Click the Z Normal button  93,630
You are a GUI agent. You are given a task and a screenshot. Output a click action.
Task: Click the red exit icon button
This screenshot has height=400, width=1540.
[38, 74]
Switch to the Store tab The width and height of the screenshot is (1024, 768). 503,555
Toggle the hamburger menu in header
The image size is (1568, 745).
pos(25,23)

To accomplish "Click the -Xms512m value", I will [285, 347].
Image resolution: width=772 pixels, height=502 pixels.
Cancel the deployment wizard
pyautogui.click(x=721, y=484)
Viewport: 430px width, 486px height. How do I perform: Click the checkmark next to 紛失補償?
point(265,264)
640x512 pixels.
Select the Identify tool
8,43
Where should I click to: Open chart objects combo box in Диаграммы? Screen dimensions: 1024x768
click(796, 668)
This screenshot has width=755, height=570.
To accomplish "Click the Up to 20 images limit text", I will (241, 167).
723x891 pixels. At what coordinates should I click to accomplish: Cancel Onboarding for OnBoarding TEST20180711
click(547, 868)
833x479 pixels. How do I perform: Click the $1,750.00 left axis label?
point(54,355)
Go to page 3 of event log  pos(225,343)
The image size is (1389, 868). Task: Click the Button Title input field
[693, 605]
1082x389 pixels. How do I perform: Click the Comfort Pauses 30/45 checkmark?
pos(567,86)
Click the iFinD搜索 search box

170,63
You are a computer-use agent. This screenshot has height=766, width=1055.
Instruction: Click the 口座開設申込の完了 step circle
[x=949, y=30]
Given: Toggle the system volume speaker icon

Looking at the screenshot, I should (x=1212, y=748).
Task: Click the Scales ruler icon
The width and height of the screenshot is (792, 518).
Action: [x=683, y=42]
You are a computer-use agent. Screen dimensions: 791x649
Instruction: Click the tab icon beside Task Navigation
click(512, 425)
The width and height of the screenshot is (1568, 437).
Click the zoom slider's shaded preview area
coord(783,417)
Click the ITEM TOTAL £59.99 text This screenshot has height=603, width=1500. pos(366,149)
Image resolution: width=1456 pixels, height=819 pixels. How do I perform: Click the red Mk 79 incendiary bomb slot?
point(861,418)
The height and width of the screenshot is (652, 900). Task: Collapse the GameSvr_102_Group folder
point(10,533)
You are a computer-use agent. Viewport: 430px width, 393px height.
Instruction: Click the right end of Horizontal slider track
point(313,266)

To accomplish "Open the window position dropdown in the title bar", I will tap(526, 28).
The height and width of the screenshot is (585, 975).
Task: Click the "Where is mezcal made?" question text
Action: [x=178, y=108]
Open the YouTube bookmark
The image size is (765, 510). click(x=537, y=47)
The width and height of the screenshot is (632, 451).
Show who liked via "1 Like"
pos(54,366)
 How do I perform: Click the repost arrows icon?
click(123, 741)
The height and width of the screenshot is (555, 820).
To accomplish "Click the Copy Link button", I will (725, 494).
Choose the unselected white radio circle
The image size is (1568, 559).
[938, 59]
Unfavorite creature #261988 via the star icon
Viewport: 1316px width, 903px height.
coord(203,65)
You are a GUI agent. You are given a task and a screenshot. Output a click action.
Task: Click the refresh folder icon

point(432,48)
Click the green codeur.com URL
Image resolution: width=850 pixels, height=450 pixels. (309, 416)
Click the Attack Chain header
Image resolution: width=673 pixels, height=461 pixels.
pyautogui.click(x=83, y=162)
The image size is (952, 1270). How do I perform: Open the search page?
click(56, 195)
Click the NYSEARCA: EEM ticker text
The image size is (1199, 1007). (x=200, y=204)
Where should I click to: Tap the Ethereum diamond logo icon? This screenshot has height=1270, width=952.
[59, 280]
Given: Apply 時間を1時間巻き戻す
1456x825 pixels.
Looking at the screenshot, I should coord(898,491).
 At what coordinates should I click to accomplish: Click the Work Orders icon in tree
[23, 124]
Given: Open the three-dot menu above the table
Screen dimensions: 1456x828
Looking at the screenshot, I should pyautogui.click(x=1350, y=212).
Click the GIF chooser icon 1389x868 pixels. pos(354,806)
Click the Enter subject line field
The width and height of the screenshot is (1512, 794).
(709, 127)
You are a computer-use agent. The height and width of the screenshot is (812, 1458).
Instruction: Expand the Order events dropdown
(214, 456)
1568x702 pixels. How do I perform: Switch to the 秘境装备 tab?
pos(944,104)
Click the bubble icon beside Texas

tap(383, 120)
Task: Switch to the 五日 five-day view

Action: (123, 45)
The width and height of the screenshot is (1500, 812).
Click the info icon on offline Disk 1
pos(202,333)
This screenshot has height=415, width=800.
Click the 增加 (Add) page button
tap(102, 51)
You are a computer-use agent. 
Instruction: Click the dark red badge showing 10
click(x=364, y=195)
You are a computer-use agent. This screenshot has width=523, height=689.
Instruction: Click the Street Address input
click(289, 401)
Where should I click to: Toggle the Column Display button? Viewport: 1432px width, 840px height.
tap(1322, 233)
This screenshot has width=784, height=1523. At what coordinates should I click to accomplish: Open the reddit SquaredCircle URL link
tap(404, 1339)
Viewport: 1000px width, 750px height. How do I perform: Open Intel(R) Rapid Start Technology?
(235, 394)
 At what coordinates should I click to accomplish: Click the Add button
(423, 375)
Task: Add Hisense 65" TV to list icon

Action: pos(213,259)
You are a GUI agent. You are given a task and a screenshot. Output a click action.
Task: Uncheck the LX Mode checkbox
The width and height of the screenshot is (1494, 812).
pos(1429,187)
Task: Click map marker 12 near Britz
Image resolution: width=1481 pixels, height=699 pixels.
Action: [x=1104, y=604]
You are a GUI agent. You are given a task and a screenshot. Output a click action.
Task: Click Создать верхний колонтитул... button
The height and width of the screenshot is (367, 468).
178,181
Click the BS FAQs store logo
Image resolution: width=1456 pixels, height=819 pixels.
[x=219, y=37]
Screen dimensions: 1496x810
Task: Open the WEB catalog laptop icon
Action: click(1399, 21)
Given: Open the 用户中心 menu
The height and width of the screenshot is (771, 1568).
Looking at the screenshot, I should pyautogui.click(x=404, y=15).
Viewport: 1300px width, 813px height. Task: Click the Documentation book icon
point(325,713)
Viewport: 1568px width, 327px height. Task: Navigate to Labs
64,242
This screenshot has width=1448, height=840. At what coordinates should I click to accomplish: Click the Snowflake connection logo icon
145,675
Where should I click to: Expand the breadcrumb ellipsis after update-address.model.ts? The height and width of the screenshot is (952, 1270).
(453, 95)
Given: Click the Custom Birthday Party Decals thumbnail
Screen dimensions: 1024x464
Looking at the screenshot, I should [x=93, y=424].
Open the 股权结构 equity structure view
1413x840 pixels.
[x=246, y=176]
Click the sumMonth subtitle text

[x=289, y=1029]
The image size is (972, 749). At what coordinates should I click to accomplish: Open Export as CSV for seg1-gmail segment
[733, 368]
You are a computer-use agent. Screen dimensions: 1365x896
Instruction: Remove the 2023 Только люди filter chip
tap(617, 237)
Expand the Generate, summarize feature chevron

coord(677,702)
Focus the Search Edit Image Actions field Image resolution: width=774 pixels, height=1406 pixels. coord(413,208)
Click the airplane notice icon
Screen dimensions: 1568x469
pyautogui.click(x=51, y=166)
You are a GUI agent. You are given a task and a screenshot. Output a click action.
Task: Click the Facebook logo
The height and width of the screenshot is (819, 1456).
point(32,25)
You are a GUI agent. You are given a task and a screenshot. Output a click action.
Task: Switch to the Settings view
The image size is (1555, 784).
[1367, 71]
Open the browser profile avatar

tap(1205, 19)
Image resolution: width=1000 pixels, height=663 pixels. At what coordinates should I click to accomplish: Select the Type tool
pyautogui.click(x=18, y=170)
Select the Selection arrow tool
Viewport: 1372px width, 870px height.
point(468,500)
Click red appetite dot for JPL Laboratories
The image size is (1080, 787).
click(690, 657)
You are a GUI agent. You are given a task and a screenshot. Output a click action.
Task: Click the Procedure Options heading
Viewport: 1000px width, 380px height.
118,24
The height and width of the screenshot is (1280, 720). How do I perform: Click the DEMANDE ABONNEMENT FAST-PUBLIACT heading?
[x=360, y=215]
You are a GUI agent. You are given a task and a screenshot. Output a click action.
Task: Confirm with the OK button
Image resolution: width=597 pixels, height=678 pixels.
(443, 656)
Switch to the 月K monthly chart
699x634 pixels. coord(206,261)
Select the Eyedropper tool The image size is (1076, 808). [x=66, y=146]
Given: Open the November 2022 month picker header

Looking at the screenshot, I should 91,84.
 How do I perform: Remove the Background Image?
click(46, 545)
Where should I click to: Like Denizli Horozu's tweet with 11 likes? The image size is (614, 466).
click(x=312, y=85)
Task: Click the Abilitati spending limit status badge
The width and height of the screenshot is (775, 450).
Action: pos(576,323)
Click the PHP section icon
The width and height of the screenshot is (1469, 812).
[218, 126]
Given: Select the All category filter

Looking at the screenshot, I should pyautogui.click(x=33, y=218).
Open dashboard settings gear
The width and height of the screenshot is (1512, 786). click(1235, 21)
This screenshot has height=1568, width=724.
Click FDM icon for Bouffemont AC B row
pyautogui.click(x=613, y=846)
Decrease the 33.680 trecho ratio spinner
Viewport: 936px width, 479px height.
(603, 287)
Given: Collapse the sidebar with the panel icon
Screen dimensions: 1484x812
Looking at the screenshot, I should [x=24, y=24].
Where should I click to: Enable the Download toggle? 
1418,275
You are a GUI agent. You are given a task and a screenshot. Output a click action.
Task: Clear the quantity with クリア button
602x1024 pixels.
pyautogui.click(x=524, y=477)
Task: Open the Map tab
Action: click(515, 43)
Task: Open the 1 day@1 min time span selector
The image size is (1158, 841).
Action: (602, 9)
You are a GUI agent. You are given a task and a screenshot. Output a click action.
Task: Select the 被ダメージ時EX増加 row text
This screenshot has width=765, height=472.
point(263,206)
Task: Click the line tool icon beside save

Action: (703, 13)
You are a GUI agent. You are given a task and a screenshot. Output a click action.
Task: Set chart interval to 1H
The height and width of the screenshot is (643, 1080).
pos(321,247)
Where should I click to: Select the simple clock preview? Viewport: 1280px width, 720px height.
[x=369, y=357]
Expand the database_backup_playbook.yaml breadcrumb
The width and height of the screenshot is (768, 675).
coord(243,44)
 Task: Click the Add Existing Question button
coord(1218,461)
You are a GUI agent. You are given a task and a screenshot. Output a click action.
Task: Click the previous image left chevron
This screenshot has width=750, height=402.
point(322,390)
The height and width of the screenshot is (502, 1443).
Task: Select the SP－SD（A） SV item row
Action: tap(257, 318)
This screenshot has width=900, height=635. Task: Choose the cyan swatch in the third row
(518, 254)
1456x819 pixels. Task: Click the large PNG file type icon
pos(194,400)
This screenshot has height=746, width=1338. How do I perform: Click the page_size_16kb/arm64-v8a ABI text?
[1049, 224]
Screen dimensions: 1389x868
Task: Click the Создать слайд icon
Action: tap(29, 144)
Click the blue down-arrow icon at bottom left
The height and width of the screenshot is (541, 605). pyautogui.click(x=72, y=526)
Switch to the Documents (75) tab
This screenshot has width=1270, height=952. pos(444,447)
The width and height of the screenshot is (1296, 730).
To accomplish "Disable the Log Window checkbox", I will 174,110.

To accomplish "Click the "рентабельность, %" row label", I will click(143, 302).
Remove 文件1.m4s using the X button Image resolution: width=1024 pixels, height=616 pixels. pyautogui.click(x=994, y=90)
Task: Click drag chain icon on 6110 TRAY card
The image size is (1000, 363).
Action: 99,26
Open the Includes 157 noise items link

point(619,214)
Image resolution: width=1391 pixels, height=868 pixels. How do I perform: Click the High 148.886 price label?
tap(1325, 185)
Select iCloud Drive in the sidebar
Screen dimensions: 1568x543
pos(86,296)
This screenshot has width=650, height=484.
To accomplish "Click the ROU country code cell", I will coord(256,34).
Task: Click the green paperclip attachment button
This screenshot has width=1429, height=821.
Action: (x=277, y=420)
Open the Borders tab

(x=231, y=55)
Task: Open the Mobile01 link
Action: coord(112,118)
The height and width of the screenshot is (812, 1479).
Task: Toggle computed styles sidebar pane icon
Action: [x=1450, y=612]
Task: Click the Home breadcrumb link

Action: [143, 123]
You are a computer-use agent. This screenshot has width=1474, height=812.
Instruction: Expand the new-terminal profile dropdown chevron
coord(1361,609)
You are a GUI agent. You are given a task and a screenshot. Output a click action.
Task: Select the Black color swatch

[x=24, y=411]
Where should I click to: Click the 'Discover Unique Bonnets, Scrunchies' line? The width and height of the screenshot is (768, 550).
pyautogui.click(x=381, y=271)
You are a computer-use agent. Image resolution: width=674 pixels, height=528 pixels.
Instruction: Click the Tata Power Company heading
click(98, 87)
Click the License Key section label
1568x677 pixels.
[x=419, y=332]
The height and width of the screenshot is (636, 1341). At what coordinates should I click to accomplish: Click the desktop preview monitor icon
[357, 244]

· · ·

Você pode transformar numa lista JSON de strings as linhas dos registros desde a que contém "This screenshot has width=784, height=1523." até a que contém "Action: pos(213,259)", ambas incluídas, com uma string por linha e sem as linhas em branco?

-- Resultado da tarefa --
[
  "This screenshot has width=784, height=1523. At what coordinates should I click to accomplish: Open the reddit SquaredCircle URL link",
  "tap(404, 1339)",
  "Viewport: 1000px width, 750px height. How do I perform: Open Intel(R) Rapid Start Technology?",
  "(235, 394)",
  " At what coordinates should I click to accomplish: Click the Add button",
  "(423, 375)",
  "Task: Add Hisense 65\" TV to list icon",
  "Action: pos(213,259)"
]